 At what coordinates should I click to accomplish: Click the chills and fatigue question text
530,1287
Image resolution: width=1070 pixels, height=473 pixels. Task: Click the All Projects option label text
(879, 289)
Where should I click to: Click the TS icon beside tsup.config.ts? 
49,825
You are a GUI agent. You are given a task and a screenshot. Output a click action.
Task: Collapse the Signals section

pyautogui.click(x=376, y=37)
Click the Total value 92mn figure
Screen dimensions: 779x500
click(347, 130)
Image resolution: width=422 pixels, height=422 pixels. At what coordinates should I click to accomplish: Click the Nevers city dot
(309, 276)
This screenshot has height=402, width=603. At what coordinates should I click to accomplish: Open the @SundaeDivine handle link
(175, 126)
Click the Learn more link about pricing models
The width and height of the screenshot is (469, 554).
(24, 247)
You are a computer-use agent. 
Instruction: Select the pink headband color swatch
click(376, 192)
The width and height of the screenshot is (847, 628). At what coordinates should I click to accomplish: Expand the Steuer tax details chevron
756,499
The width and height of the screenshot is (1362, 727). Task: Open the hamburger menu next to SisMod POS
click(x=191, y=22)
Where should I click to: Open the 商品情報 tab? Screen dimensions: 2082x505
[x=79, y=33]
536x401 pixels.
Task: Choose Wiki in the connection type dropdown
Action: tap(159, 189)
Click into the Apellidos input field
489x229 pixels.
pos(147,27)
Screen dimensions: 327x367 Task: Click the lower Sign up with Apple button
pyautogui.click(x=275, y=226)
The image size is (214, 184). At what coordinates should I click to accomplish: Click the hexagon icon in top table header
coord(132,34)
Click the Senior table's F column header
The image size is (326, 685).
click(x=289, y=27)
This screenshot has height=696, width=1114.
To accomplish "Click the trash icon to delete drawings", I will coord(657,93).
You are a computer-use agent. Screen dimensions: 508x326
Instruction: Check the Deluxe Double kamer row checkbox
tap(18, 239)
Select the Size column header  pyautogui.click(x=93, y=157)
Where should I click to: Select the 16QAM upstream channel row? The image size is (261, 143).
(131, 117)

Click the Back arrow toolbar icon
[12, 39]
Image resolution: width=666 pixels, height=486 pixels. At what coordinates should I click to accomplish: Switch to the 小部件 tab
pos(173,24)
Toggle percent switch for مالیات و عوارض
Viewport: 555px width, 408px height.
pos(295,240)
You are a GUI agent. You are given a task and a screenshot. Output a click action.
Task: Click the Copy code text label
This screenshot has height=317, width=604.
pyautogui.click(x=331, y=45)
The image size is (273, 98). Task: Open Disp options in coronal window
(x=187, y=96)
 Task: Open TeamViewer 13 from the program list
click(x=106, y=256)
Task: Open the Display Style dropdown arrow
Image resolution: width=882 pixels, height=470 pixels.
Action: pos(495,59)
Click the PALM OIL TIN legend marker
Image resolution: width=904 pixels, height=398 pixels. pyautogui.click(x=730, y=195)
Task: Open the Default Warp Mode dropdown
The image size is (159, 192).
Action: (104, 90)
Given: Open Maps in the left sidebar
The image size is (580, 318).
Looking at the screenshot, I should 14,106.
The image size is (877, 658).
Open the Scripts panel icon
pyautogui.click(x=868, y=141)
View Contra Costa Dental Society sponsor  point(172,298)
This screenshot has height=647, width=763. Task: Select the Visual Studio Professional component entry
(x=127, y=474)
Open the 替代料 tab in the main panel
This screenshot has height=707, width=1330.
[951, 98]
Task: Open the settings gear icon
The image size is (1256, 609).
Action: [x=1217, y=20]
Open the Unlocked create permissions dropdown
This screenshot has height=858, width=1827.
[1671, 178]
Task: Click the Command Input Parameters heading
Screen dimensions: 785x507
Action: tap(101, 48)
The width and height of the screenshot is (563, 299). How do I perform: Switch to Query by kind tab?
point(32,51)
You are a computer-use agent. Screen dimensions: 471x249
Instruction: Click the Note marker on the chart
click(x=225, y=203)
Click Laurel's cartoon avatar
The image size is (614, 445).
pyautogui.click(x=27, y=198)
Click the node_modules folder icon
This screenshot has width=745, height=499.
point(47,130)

» Task to complete
Begin at the line above that has "Task: Click the Copy code text label" and stop after the line that has "Task: Open the Display Style dropdown arrow", copying each line exactly and adding nothing else.

» Solution below
Task: Click the Copy code text label
This screenshot has height=317, width=604.
pyautogui.click(x=331, y=45)
The image size is (273, 98). Task: Open Disp options in coronal window
(x=187, y=96)
 Task: Open TeamViewer 13 from the program list
click(x=106, y=256)
Task: Open the Display Style dropdown arrow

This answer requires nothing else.